On the other hand, having spent his childhood bunking school, the handsome, but educationally unmotivated Karma finds himself working a dead-end, low wage delivery job…Since childhood, slacker Karma has harbored a love for Nimmi (Nagma). Sadly, Nimmi and her family went away to the city many years ago and Karma has neither seen nor heard from her since. In flashback we see the young Karma (Ranvijay) and Nimmi (Rittu) as best friends. While Sukhi is seeing Nimmi and her family off at the train station for their move to the big city in hopes of a better life, young Karma is off trying to scrape up enough money to buy Nimmi a going away present, a set of red bangles which she specifically had wished for. Since Sukhi, a farmer, and Nimmi’s dad Dhanwant Singh (Arun Bakshi), a tongawala, are good friends they decide to fix the marriage of the two children right then and there, thus little Nimmi leaves on a happy note. Karma, with the red bangles, arrives at the station long after the train has departed and thus is unable to gift his friend the jewelry that he worked all day long to buy. Back to "15 Years Later" we find that Karma is still pining away for Nimmi. Seeing this, Sukhi decides it is time to reconnect with Dhanwant Singh and family and he sets off for the big, bad metropolis. What Sukhi does not realize yet is that Dhanwant has become a rich, successful, and uncaring capitalist who now has no intention of allowing his daughter to marry Karma, who he considers a penniless grunt. Humiliated, Sukhi returns to the village and tries to keep the disappointing news from Karma. But Karma finds out and decides to go to the city to find out what’s what with Nimmi.

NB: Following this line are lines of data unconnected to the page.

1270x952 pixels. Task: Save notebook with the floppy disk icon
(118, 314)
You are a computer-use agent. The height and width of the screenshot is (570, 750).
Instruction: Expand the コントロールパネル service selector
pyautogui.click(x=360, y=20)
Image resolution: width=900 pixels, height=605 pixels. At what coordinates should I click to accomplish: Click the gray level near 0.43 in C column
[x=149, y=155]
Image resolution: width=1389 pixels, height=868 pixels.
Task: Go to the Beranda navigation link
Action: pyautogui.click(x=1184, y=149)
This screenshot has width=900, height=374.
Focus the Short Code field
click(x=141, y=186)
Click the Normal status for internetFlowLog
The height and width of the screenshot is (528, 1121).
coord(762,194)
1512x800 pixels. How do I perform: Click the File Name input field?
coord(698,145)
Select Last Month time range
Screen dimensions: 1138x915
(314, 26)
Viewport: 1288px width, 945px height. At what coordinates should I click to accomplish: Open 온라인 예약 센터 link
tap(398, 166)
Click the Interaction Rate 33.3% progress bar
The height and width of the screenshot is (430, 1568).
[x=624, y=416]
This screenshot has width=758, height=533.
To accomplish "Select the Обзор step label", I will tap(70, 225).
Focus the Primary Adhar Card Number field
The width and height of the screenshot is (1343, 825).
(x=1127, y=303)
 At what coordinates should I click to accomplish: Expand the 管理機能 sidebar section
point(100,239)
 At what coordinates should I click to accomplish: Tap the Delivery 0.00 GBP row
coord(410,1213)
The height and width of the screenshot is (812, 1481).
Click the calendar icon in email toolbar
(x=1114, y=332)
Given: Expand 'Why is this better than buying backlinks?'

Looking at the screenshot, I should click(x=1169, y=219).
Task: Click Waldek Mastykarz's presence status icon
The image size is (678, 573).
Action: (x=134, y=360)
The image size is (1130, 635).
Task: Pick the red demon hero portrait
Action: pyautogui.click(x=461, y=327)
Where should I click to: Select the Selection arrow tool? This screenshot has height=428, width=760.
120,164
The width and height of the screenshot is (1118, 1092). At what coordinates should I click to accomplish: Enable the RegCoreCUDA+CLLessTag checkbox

Posing as an unemployed stranger he manages to worm his way into a washerman job at Singh’s palatial home, thanks to Dhanwant’s kind wife, who has no idea that the new employee is the now grown-up little boy who had been her daughter Nimmi’s best friend. Into the scene walks Nimmi, all grown up and acting pricey. Her attitude does not deter Karma, who still loves her. Nimmi, however, now has a fiancée, a beefy tennis player named Pal (Sameep Kang). Karma refuses to accept defeat and, while still posing as a household servant, vows to learn why Nimmi has forgotten him and taken another. But when he is in danger of losing Nimmi for good, he reveals the truth about who he is during Nimmi and Pal’s engagement party.

Will Nimmi remember Karma? And if so, would her father ever allow her to marry him? Will Pal break Karma’s instrument? And if so, how will Karma and Nimmi ever make sweet music together? Will Sukhi ever get over his insult at the hands of his former friend, Dhanwant? And will his step siblings really abandon him as Kundan had predicted? And what of Channi and Guddi? Will these two siblings develop plotlines of their own?

==Cast==

| Star: | Character: |
|---|---|
| Raj Babbar | Sukhdev Singh |
| Ritu Shivpuri | Gurjeet |
| Nagma | Nimmi Kang |
| Aryan Vaid | Karamvir Singh |
| Arun Bakshi | Dhanwant Singh Kang |
| Kulbir Badesron | mother of Nimmi |
| Deep Dhillon | Kundan Singh |
| Mighty Gill | Channi Singh |
| Gurpreet Ghuggi |  |
| Satwant Kaur | Nimmi's mother |
| Harbhajan Jabbal |  |
| Sumeep Kang | Pal Jindal |
| Donny Kapoor | Matto D. Singh |
| Jatinder Kaur |  |
| B.N. Sharma | Subedar Kapoor Singh |
| Prabhleen Sandhu | Guddi |

== Soundtrack ==
Singer Pawni Pandey made her debut with the song "Cheecho Cheech Ganeriyan".

== Reception ==
Manish Gajjar of BBC wrote that "This is a heart warming Punjabi story of relationships, love and revenge".